Что становится при таком сравнении совершенно ясно, так это насколько Чоран верует в волю и в ее способность преобразить мир. Сравним со словами Кейджа: «Стоит встать в позицию ничегонеделания, и все преображается само по себе». Какие разные выводы можно сделать из коренного отрицания истории, опять-таки видно, если сопоставить Чорана с Кейджем, который пишет: «Конечно, быть, и быть в настоящем. Повторение? Только если мы решили, что оно написано нам на роду. Если нет, мир свободен, и мы тоже».

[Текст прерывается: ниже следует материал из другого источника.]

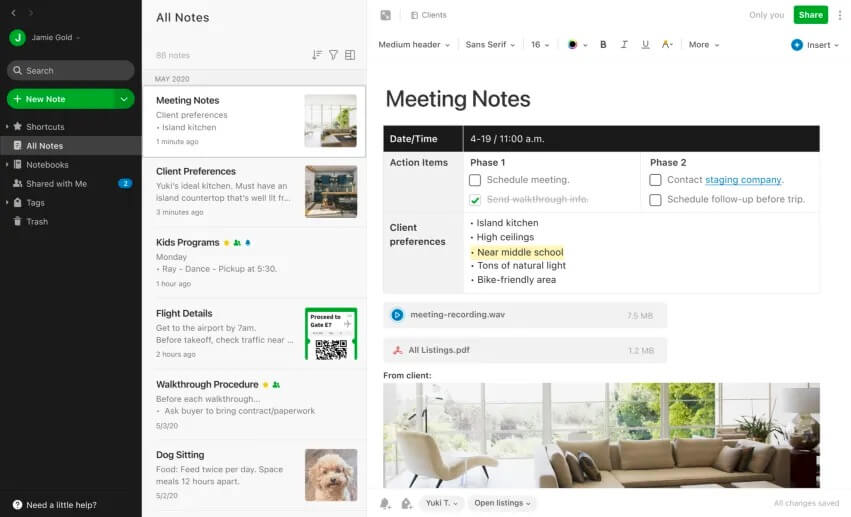851x517 pixels.
Task: Open Notebooks in the sidebar
Action: coord(47,165)
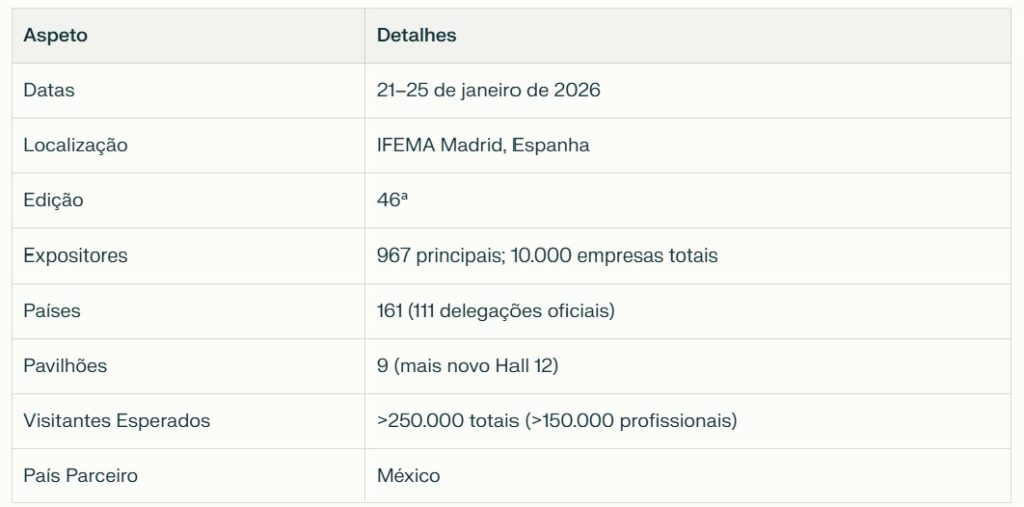Screen dimensions: 1024x507
Task: Click the '967 principais' text
Action: pos(439,256)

Читая Чорана, понимаешь, до какой степени он связан догмами исторического сознания, с какой неотвратимостью снова и снова воспроизводит его нормы, сколько бы ни пытался их преодолеть. Мысль Чорана с неизбежностью цепенеет на полпути между мучительным принятием этих норм и подлинной их переоценкой. Но если говорить об однозначной переоценке, скорее стоит обратиться к таким мыслителям, как Кейдж, которым — благодаря духовной мощи или по духовной бесчувственности, это уже другой вопрос — под силу бросить за борт большую часть унаследованных мук и сложностей западной цивилизации. Пылкие, напряженно-полемические рассуждения Чорана блестяще подытоживают потребности европейского разума на стадии распада, но не дают другого утешения, кроме неоспоримых радостей мысли. Впрочем, вряд ли Чоран думает об утешении. Его задача — диагноз. А ищущим утешения, вероятно, стоило бы поступиться гордостью многого знания и острого чувства — нашей местной гордостью, которая стала нам теперь не по средствам.

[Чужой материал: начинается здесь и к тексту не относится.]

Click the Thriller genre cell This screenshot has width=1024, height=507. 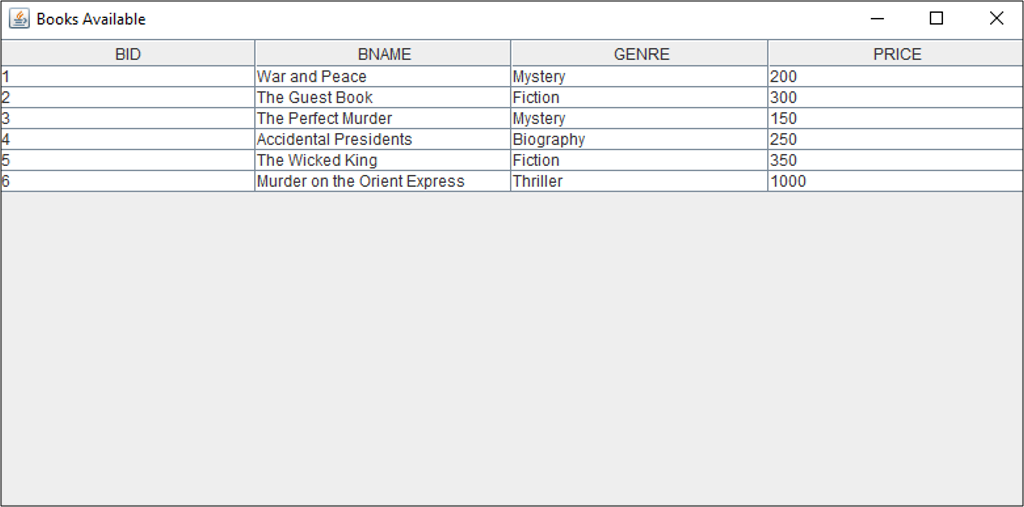point(538,182)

«Философия, — писал Новалис — это, по сути, ностальгия, стремление быть всюду дома». Если человеческий разум и вправду способен быть дома всюду, ему придется в конце концов отказаться от своей местной «европейской» гордости и допустить — какой бы невероятной толстокожестью и интеллектуальным опрощенчеством ему это ни казалось, — что на свете существует многое другое. «Все, что нужно, — с обычной убийственной иронией говорит Кейдж, — это пустое пространство времени, и пусть оно движется своим магнетическим путем».
Театр и кино
Существует ли непреодолимая пропасть между этими двумя видами искусства, можно ли их противопоставить? Есть ли нечто истинно «театральное» в отличие от истинно «кинематографического»?

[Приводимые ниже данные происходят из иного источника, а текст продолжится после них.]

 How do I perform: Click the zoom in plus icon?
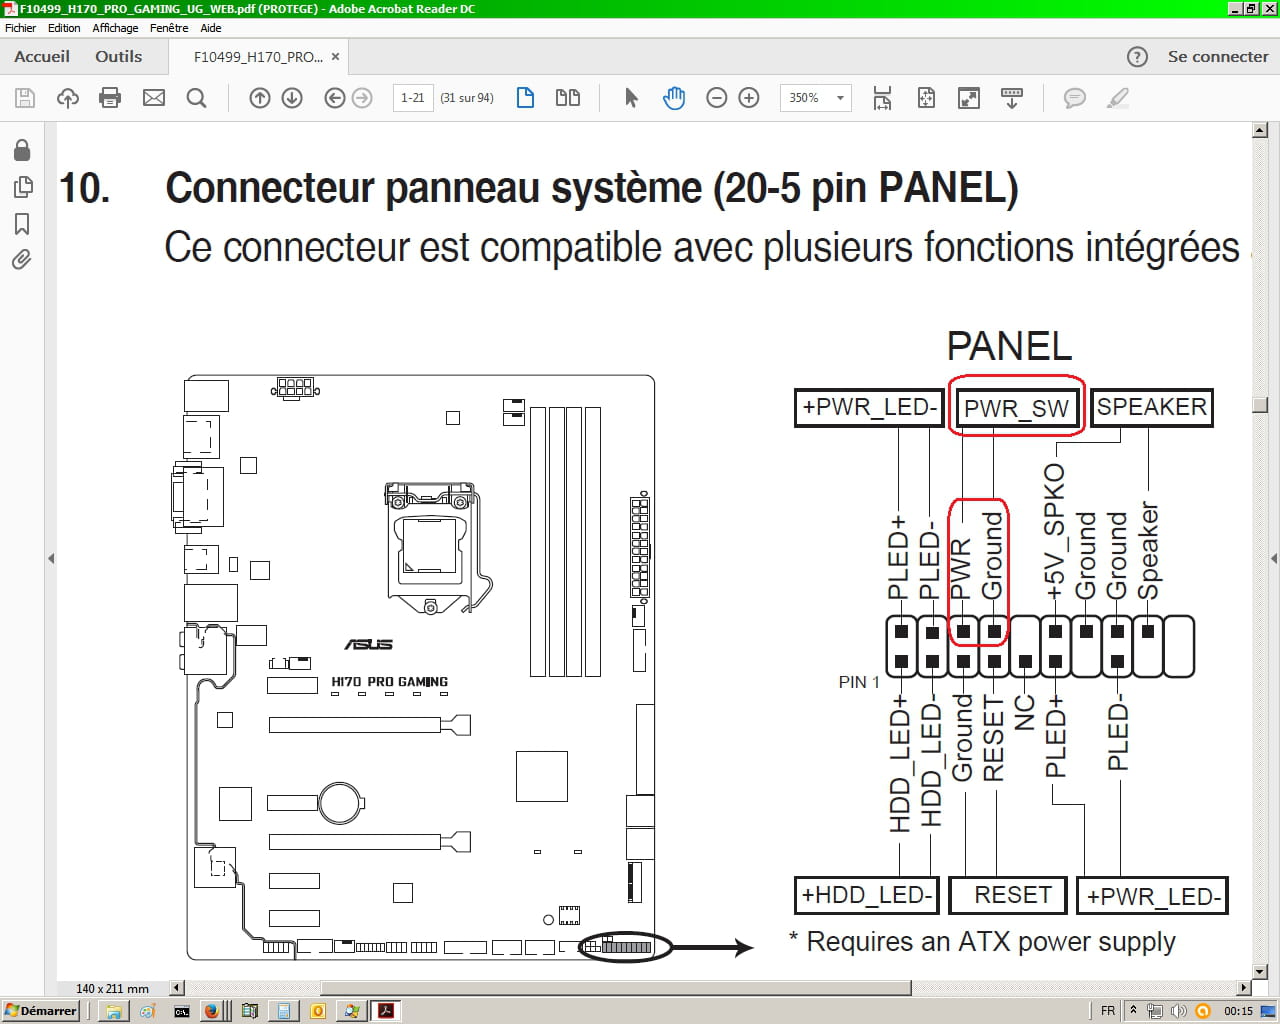click(749, 98)
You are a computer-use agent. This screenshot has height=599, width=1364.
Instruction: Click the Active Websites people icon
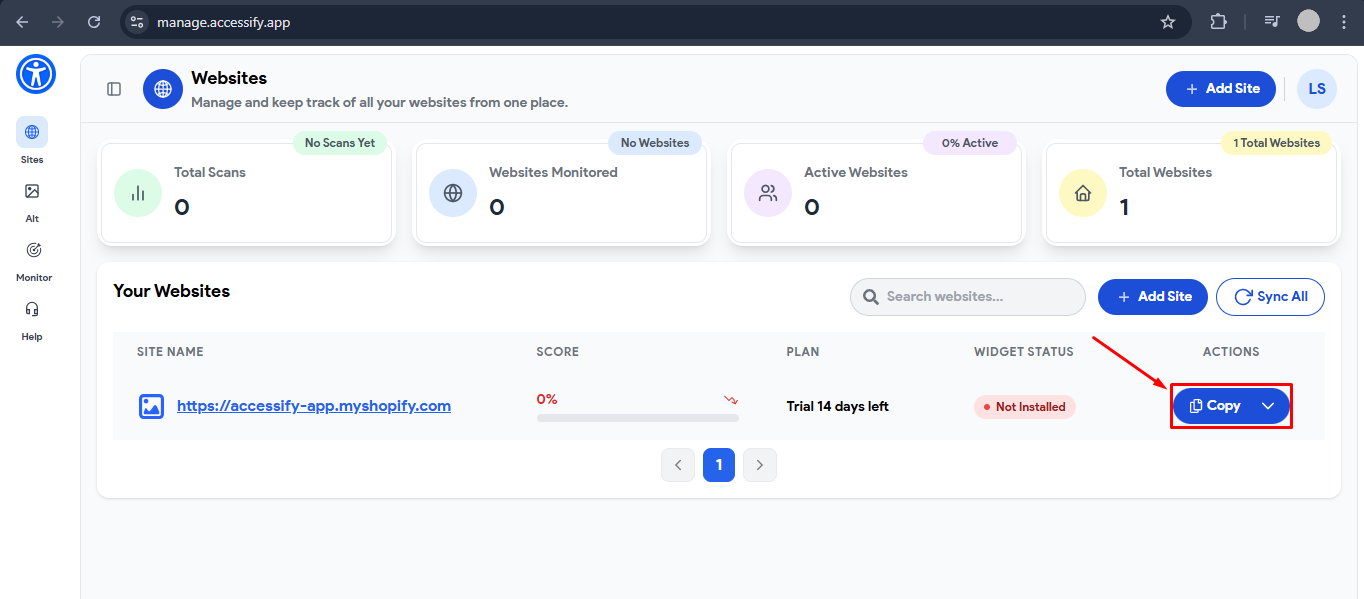pos(767,193)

Почти все утверждают, что да. То, что кино и театр, — это разные и даже противоположные виды искусства со своими критериями оценки и формальными законами, представляется общим местом. Так, Эрвин Панофский в знаменитом эссе «Стиль и средства выражения в кинематографе» (1934, переработанное издание 1956 года) называет в числе критериев оценки фильма отсутствие «театральности» и требует в разговорах о кино прежде всего определить «основную природу его средств выражения». Те, кто всерьез задумываются о природе живой драмы, редко придерживаются столь жесткой линии, ибо не так уверены в будущем этого искусства, как cinéphiles[12] — в будущем своего.
Историю кино нередко представляют как историю освобождения от театральных моделей. Сначала — от театральной «фронтальности» (неподвижная камера воспроизводит ситуацию зрителя, сидящего в театральном кресле), затем — от театральной манеры игры (жесты без нужды стилизованы, наиграны; без нужды, потому что теперь актера можно показать крупным планом), и наконец — от театральной обстановки (ненужного дистанцирования от эмоций публики, пренебрежения возможностью погрузить зрителя в реальность). Кино рассматривается как движение вперед, от театрального застоя к кинематографической подвижности, от театральной искусственности к естественности и непосредственности. Однако эта точка зрения грешит упрощениями.
Подобное упрощение свидетельствует о неопределенности того, что попадает в глаз камеры. Ведь камеру можно использовать для того, чтобы получить как относительно пассивное, неизбирательное изображение, так и в высшей степени избирательное («смонтированное») изображение, обычно отождествляемое с кино. Кино — это не только средство выражения, но и искусство, в том смысле, что оно способно выделить любой из исполнительских видов искусства и записать его на пленку. (Этот не относящийся к искусству аспект кино, качество опосредования, «медиа», получил свое обыденное воплощение в телевидении. Там сами фильмы стали еще одним исполнительским искусством, уменьшенным в размере и записанным на пленку.) Вполне возможно снять на пленку спектакль или балет, оперу или спортивные соревнования таким образом, что пленка окажется, так сказать, невидимой, и станет справедливым утверждать, что зритель смотрит событие, записанное на пленку. Но театр никогда не бывает «медиумом». Если из спектакля можно сделать кино, а из кино нельзя сделать спектакль, то можно утверждать, что кинематограф имеет раннюю, но случайную связь со сценой. Некоторые из первых фильмов были пьесами, снятыми на пленку. Есть кинокадры с Сарой Бернар и Элеонорой Дузе — потемневшие от времени, нелепые, трогательные; есть английский фильм 1913 года, где Форбс-Робинсон играет Гамлета, и немецкий фильм «Отелло» 1923 года с Эмилем Дженнингсом в главной роли. Позже камера запечатлела Хелену Вайгель с «Берлинер ансамбль» в «Матушке Кураж», спектакль Живого театра «Бриг» (снятый братьями Мекас) и пьесу Вайса «Марат/Сад», поставленную Питером Бруком.
Однако с самого начала, даже в рамках понимания кино как «средства» и камеры как «записывающего» устройства, события, снятые на пленку, происходили не только в театрах. Как и в случае с неподвижной фотографией, некоторые события, запечатленные на движущихся фотографиях, были инсценированы, зато другие ценились именно за отсутствие инсценировки — кинокамера была свидетелем, невидимым зрителем, неуязвимым глазом соглядатая. (Возможно, публичные события, «новости» — это один из промежуточных случаев между постановочными и непостановочными событиями; однако кино как «кинохроника» всегда равносильно использованию кино как «медиума», средства.) Создать на пленке документ, запечатлевший преходящую реальность — замысел, никак не связанный с целями театра. Он только представляется таким, когда записанное на пленку «реальное событие» оказывается театральным представлением. На деле же впервые кинокамера была использована для того, чтобы документально зафиксировать непостановочную, случайную реальность. Фильмы братьев Люмьер, запечатлевшие в 1890-х годах толпу в Париже и Нью-Йорке, предшествуют кинозаписи пьес.